Jabari Parker and Rodney Hood will find out about the nation's best rivalry soon enough.
Jabari Parker and Rodney Hood will find out about the nation's best rivalry soon enough.
Jim McIsaac

The nonsense du jour is comparing the Kentucky-Louisville rivalry to Duke-UNC and arguing that that rivalry is better.

Obviously that's a great rivalry too. You'd have to be nuts not to recognize it, like you'd have to be nuts not to recognize the intensity between Auburn and Alabama in football, Clemson and South Carolina and Ohio State and Michigan in anything, Arizona and Arizona State, which is as heated and as ugly as any rivalry anywhere.

We'll still take Duke and Carolina, for several reasons.

First, in a real rivalry, you don't dodge your opponent for a quarter of a century, which Kentucky did when the Wildcats refused to schedule Louisville.

Second, in the Commonwealth, for the most part Louisville is a red island in a sea of blue. Louisville has fans outside of town, but it's not like the base is split significantly.

And third, most of Kentucky's players only ever play Louisville once anymore. The only institutional memory of the rivalry is with the coach and bench warmers and, of course, fans.

And finally, in the Triangle, there's no escaping it.

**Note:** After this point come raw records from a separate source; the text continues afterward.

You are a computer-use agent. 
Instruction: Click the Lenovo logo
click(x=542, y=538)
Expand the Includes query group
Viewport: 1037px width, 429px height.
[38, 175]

Coach K's and Dean Smith's kids famously had the same piano teacher. You hear about it at the bus stop when you're a kid. In high school, everyone takes sides. And when you go to work, you're going to sit next to someone who strongly dislikes the school you prefer.

Married couples watch the game in opposite ends of the house to protect their marriage.

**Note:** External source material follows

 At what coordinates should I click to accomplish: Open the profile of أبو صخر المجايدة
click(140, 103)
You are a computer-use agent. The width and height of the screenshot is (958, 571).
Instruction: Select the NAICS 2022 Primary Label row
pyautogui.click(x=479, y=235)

Dean Smith got married in Duke Chapel - and his Cadillac got dented while he was doing it.

You hear it in church, in the elevator, and it's endless. In a good year, there can be three games Rick Bozich of the Louisville paper ignorantly calls it "an NBA playoffs mini-series."

That's not it.

It's a chance for greatness and redemption. Duke's 1988 "Triple Crown" over UNC was an absolute passion play.

Remember the 1992 game, the Bloody Montross game? Remember Gerald Henderson's collision with Tyler Hansbrough?  The Heyman game, where Art Heyman and Larry Brown personally took the rivalry to a completely different plane?

Kentucky-Louisville is at a high point now because Rick Pitino at Louisville is an immensely proud man. John Calipari is nearly as proud, but he's also brittle and prone to bizarre fears. While he was with the Nets, his character flaws really hurt the team.

And there is one final element of rage driving this rivalry currently and that's Kentucky fans who have never forgiven Pitino for taking the Louisville job in the first place.

Can this rivalry maintain its intensity with these two icons who thoroughly dislike each other gone? Maybe, but maybe not, too. It remains to be seen.

In our case, Duke-UNC will endure as it has for decades. The only appropriate comparison is Cincinnati and Xavier. It's on a lower level than Kentucky-Louisville, but it has every bit of the intensity and drama of crosstown rivals who throw themselves at each other like two drowning men fighting for a board.